Admittedly, there is a considerable disconnect between plants and gender, so making the jump was very considered and required a lot of soul searching. Given that changing jobs seems to be such a feature of the MBA experience, here’s how it happened:

  1. Get real with where you’re at: First, I had to recognise that I needed to make a change, and a big one. Not just moving to another research lab within the university, or another university elsewhere, but something BIG. This was one of the most challenging parts because so much of my identity was wrapped up in what I did, and walking away from a decade of research made me feel I had failed.
  2. Work out what you don’t want: Next, I figured out what it was that I didn’t like about my job. Once I realised that these things wouldn’t be remedied by moving to another organization, but actually a seismic shift in job type was required, I could then focus on the next step.

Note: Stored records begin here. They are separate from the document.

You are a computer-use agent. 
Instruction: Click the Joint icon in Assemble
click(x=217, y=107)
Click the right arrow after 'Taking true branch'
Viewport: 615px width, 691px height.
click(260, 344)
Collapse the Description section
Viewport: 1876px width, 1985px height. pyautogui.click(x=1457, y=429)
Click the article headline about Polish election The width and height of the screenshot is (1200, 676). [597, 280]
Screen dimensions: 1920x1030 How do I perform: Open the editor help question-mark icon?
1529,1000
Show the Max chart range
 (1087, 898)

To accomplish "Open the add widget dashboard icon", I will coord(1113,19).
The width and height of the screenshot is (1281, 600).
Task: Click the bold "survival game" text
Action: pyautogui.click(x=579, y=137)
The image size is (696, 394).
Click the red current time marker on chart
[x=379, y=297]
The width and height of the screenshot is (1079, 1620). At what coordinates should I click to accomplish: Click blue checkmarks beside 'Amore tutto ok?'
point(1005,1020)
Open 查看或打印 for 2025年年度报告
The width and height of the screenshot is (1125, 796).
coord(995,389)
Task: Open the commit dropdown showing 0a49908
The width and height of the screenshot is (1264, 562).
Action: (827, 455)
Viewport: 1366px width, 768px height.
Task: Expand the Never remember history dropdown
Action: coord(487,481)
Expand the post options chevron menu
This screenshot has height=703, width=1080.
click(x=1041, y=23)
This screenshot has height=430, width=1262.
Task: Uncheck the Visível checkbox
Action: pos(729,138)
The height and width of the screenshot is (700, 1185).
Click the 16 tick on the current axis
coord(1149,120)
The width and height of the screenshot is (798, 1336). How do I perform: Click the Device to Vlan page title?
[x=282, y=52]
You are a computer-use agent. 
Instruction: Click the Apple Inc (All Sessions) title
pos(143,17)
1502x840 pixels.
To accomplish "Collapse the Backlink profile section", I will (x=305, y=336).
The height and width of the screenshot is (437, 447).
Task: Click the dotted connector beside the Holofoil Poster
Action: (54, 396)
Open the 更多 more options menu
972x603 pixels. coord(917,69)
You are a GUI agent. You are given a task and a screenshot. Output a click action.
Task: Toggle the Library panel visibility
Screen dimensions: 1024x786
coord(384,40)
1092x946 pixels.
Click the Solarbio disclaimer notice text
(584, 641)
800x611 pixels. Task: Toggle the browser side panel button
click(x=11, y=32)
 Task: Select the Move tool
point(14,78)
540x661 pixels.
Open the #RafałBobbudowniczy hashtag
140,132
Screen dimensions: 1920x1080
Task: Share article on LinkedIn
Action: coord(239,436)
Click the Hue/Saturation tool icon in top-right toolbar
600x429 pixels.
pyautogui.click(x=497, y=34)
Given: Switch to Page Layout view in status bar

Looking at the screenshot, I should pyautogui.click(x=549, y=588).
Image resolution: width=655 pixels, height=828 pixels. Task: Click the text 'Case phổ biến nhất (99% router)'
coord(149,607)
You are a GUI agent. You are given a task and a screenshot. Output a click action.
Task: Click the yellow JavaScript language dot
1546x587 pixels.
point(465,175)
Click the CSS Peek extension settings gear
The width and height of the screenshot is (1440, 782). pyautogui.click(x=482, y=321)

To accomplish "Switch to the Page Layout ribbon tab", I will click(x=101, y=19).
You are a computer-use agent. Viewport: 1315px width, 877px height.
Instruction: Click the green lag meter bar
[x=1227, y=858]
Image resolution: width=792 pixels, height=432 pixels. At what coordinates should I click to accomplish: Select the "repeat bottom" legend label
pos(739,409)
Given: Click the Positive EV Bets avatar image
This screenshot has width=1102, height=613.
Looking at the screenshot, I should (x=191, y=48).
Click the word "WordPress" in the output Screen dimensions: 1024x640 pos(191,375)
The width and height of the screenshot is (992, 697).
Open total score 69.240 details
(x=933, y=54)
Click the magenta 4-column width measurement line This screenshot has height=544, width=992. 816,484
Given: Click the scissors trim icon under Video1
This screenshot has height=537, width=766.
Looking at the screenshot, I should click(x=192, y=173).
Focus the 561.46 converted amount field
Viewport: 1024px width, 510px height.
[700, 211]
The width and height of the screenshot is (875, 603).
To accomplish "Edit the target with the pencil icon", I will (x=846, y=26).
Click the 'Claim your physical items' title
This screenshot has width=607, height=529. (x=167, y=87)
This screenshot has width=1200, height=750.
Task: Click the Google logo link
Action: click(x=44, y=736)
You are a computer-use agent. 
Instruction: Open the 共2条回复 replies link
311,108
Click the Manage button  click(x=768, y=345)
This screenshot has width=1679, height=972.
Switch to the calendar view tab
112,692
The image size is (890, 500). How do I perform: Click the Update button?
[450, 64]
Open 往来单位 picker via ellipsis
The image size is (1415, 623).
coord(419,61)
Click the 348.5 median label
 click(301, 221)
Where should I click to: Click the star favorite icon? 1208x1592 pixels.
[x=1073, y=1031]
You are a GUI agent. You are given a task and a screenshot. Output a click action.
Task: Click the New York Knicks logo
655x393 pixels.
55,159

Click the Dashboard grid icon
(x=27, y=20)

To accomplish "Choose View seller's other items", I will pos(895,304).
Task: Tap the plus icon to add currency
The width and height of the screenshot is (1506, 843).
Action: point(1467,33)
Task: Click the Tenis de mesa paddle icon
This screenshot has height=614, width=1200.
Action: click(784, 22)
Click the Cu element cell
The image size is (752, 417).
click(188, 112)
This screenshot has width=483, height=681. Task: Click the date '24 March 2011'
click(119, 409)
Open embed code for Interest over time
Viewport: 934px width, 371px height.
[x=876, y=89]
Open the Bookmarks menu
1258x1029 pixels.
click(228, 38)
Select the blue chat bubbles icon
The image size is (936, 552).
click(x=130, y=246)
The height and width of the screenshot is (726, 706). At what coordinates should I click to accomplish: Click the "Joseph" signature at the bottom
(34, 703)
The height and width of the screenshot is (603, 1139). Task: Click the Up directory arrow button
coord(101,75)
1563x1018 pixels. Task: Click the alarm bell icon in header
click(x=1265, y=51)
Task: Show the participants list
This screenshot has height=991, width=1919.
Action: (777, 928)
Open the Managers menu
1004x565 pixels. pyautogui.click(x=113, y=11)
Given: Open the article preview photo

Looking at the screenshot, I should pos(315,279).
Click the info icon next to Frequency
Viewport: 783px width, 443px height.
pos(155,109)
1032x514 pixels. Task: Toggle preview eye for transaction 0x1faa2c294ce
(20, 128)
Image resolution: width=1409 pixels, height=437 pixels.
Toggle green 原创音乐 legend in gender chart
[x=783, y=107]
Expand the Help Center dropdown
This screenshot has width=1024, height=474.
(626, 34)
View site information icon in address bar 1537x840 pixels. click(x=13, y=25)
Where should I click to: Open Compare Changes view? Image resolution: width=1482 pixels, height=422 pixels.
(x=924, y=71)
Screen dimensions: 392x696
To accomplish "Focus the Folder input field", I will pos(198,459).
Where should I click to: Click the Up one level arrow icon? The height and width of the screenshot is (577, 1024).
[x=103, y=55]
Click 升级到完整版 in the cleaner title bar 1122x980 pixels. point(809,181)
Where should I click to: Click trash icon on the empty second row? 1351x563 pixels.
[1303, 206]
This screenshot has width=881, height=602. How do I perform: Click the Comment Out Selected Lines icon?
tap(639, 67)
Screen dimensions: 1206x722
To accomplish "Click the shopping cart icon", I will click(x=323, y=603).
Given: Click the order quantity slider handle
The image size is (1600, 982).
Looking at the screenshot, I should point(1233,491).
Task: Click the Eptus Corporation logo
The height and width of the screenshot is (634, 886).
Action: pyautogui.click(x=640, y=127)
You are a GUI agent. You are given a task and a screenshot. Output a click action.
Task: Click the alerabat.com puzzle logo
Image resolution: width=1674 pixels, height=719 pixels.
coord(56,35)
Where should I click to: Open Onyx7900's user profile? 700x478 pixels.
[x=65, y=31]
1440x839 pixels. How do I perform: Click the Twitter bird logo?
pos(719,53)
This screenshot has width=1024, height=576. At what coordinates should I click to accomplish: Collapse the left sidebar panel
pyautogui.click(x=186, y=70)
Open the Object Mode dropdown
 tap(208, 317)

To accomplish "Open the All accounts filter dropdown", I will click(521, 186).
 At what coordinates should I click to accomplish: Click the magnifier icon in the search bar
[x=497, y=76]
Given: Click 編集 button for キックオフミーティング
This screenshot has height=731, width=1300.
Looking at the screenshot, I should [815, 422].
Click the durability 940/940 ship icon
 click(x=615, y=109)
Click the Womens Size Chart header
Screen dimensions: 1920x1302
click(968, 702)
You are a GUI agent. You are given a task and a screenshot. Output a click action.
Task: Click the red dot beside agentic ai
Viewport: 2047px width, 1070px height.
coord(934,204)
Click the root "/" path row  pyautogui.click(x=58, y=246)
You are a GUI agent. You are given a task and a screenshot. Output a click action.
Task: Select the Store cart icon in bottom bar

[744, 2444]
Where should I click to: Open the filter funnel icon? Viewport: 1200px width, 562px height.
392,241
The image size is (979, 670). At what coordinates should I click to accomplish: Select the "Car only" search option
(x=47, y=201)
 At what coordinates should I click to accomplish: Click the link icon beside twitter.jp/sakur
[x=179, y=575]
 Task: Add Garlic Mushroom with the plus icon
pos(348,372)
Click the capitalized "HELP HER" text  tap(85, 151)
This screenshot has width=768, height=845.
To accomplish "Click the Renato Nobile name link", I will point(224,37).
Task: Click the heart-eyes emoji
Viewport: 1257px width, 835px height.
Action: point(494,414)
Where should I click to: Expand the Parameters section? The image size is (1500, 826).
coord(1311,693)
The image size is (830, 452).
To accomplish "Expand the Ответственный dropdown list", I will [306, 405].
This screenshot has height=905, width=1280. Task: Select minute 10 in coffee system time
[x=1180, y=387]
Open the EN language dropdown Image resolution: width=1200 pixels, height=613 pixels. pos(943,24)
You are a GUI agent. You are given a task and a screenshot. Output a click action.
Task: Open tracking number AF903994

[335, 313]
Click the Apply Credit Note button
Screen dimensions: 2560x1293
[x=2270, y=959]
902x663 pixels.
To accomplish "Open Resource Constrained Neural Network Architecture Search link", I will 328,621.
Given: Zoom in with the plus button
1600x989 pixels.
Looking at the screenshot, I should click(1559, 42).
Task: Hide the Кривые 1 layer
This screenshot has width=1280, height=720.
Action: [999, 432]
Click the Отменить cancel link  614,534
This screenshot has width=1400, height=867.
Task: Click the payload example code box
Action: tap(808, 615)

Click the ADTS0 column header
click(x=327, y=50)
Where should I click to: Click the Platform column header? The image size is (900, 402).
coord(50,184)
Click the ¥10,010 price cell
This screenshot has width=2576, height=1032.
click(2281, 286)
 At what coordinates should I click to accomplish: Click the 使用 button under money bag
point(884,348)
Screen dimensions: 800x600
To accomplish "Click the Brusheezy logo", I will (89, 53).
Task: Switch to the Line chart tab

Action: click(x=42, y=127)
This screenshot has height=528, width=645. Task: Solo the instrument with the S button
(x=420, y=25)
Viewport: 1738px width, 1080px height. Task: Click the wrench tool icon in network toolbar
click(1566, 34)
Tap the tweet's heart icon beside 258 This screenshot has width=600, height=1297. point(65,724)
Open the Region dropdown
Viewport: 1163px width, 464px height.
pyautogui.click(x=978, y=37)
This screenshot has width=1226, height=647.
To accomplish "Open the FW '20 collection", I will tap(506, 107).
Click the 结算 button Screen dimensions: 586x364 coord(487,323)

  3. Work out what you do want: I then identified what it was that I did like about my job – what do I want to use from the skills I currently have? This was a great help in narrowing the kinds of jobs and industries that might be a better fit.
  4. Think laterally: Often we have a narrow field of vision about what we can do with our skills. So I had to be a bit out of the box with how could transfer my skills to a new area.

And the result? I’ve never looked back, my work is engaging, tangible and a perfect match for me. It was a scary thing to do, but the benefits have well have been well and truly realised.